*SET EXERCISE 1:* In the passage about Henry Lawrence and the sepoy unrest, what happened to the lines of the 48th that same night?
*SET EXERCISE 2:* Continue the passage about Henry Lawrence and the sepoy unrest from the point where it stops.

*QUOTED PASSAGE:*
• • • • • • •

The guns were pointed towards the mutineers, and though Lawrence and his Staff were posted between them and the Artillery, and would probably have been swept away by the first round, the Sipahis of the guilty regiment believed that the battery was about to open upon them.
A panic then seized the 7th. First one man, then another, broke away from his comrades and fled, throwing down his arms as he went in the overwhelming consternation of the moment; and presently great gaps appeared in the line, and only a remnant of the regiment was left to obey the orders of the English officer. To these men, whilst the Cavalry went in pursuit of the fugitives, Henry Lawrence rode up; and as they broke into exclamations of “Jai Kampani Bahadurko!” – “Victory to the great Lord Company!” – ordered them to lay down their arms, and to strip off their accoutrements. They obeyed without hesitation; and, an hour after midnight, the Brigade had returned to Lakhnao, carrying with it all the arms of the 7th, and escorting, under guards of the same force, the men who had so lately borne them. In the critical state of the other Native regiments, it was not thought wise to divide the Europeans.”
That same night, the lines of the 48th were burned to the ground.

Henry Lawrence was not blind to the times. He understood that neither the 48th nor the 7th had become disgruntled over cartridges. The fear had been growing in their minds for some time – a culmination of poor judgement, poor pay, interference with recruiting rights and last but not least the veil had been broken; in the eyes of the sepoys after the last disasterous advent into Afghanistan, the John Company was no longer invincible. The cartridges were but a symbol of their discontent. Lawrence’s letter to Lord Canning on the 9th of May offer the best explaination.

“I had a conversation with a Jamadar of the Oudh Artillery for more than an hour, and was startled by the dogged persistence of the man, a Brahman of about forty years of age, of excellent character, in the belief that for ten years past Government has been engaged in measures for the forcible, or rather fraudulent, conversion of all the Natives.
His argument was, that as such was the case, and that as we had made our way through India, won Bharatpur, Lahor, &c., by fraud, so might it be possible that we mixed bone-dust with the grain sold to the Hindus. When I told him of our power in Europe, how the Russian war had quadrupled our Army in a year, and in another it could, if necessary, have been interminably increased, and that in the same way, in six mouths, any required number of Europeans could be brought to India, and that, therefore, we are not at the mercy of the Sipahis, he replied that he knew that we had plenty of men and money, but that Europeans are expensive, and that, therefore, we wished to take Hindus to sea to conquer the world for us.

• • • • • • •

*EXCERPTED RECORDS:*
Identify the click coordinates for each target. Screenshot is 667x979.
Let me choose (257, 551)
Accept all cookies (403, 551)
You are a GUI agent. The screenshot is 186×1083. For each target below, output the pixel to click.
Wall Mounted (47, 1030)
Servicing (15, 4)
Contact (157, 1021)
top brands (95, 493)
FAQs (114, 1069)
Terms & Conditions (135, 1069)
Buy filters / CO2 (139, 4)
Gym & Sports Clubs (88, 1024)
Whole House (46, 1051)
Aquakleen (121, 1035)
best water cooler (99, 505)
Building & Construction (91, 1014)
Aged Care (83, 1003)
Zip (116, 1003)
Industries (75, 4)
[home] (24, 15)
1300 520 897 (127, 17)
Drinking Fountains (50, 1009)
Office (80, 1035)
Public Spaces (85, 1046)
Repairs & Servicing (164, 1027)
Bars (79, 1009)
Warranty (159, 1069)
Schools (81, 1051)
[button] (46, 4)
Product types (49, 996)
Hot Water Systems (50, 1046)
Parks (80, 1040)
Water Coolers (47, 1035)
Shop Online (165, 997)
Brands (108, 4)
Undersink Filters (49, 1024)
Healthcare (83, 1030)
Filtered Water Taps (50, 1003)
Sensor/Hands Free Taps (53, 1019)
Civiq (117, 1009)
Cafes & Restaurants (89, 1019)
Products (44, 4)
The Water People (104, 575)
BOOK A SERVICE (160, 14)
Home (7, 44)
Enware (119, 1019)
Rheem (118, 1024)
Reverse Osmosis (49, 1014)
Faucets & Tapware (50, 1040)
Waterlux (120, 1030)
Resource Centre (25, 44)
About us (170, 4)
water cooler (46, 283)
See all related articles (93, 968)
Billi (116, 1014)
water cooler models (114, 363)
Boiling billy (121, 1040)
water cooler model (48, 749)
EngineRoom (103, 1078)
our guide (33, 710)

• • • • • • •

*WRITTEN RESPONSE 1:* They were burned to the ground.

*WRITTEN RESPONSE 2:*
On my remarking that the Sipahi, though a good soldier on shore, is a bad one at sea, by reason of his poor food, ‘That is just it,’ was the rejoinder. ‘You want us all to eat what you like that we may be stronger, and go everywhere.’ He often repeated, ‘I tell you what everybody says.’ But when I replied, ‘Fools and traitors may say so, but honest and sensible men cannot think so,’ he would not say that he himself did or did not believe, but said, ‘I tell you they are like sheep; the leading one tumbles down, and all the rest roll over him.’
Such a man is very dangerous. He has his full faculties, is a Brahman, has served us twenty years, knows our strength and our weakness, and hates us thoroughly. It may be that he is only more honest than his neighbours, but he is not the less dangerous. On one only point did he give us credit. I told him that in the year 1846, I had rescued a hundred and fifty Native children, left by our army in Kabul, and that instead of making them Christians, I had restored them to their relations and friends.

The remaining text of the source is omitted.